# Looking For - Second Hand Old Beer Kegs



## executiveresults (29/12/09)

I'm looking for some old second hand beer kegs in Brisbane, does anyone have any that we can pick up and pay something for?

PS. They won't be used for brewing again.


----------



## barls (29/12/09)

i really dont think you want to be asking this here as what your after is illegal as the brewery owns the kegs.


----------



## Spartan 117 (29/12/09)

barls said:


> i really dont think you want to be asking this here as what your after is illegal as the brewery owns the kegs.



I find it weird the way you can't legally own one, surely there has to be somewhere from where you can buy them for use as kettles/mash tun or something along those lines. I mean they pretty much don't use SS kegs that have been imported as they're to expensive to send back and I'm sure they wouldn't bother repairing them if they spring a gas leak or the connections become faulty.

Aaron


----------



## matho (29/12/09)

keg king's website says that they sell 2nd hand 50l kegs for 130 to 150 so you can own them just not any australian brewery kegs.

cheer's matho


----------



## scrumpy (29/12/09)

we paid for those kegs in all the cash we wasted drinking the shit what was inside them before our beer enlightenment!!!!


----------



## Screwtop (29/12/09)

Cops trolling AHB. Now there's a new twist!!!


----------



## Thirsty Boy (29/12/09)

Screwtop said:


> Cops trolling AHB. Now there's a new twist!!!



Does seem a bit likely doesn't it??

at any rate - the nice man has been pointed at a supplier of legal kegs (ie: Keg King http://www.kegking.com.au/ )

and so all is good in the world. If not Mr Plod, then question answered - if Mr plod... then question also answered really. :lol:


----------



## rude (30/12/09)

Im a cop just go & knock one off Ill be waiting


----------



## brocky_555 (30/12/09)

Have'nt you got better things to do with the taxpayer dollars than watch the back of a pub waiting (on the off chance that some one might knock off an empty keg )


----------



## Spartan 117 (30/12/09)

brocky_555 said:


> Have'nt you got better things to do with the taxpayer dollars than watch the back of a pub waiting (on the off chance that some one might knock off an empty keg )

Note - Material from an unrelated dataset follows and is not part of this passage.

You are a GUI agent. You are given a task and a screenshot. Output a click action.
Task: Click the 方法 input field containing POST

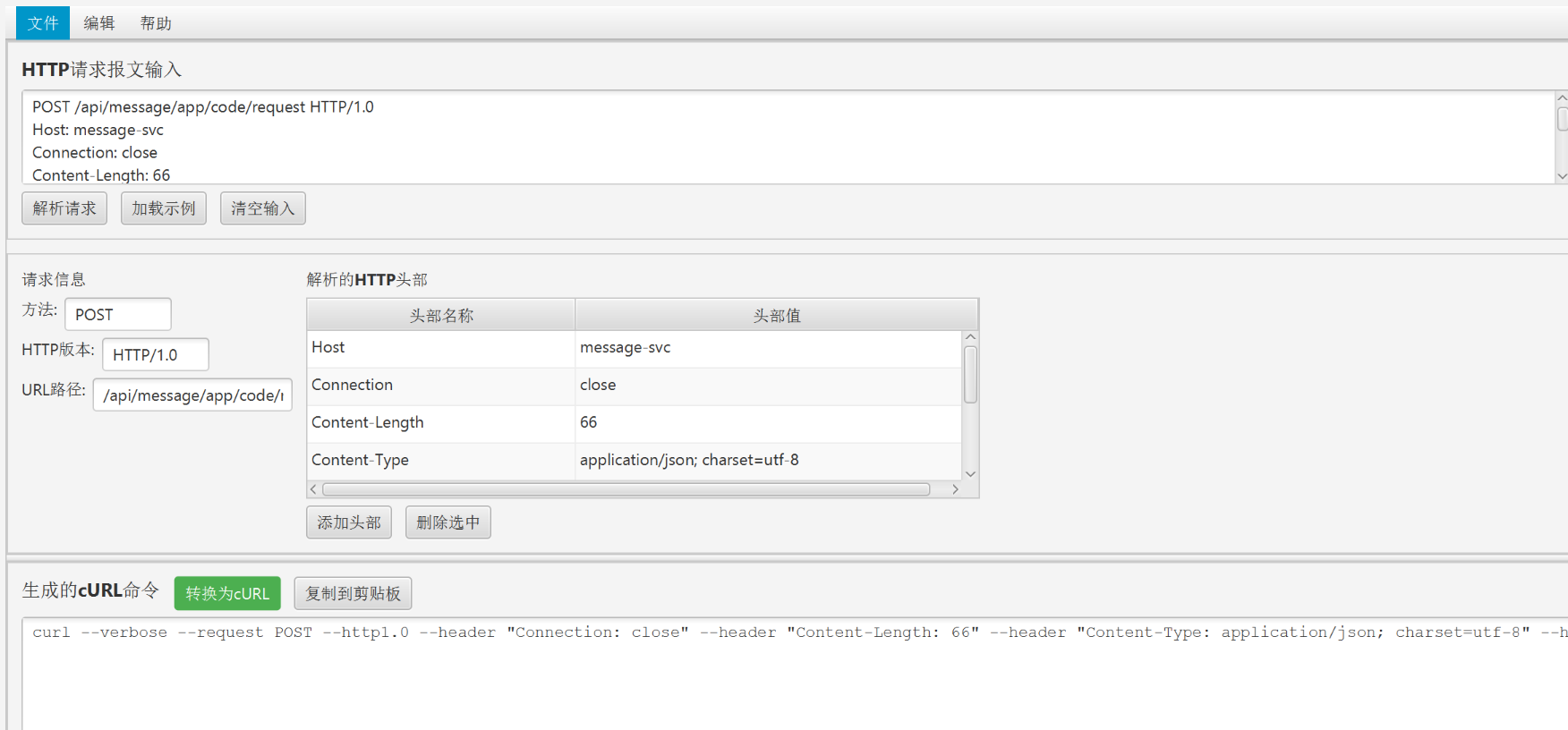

I'm sure they do... in fact why not pop down to the cop shop and ask them  . anyway in response to this thread i emailed the guys at keg king to see if they could source kegs that are damaged and/or unwanted for use as boil kettles, mashtuns etc. Will post reply on here sometime when they get back out to me so keep your eyes peeled for a bump of this post. 

Aaron


----------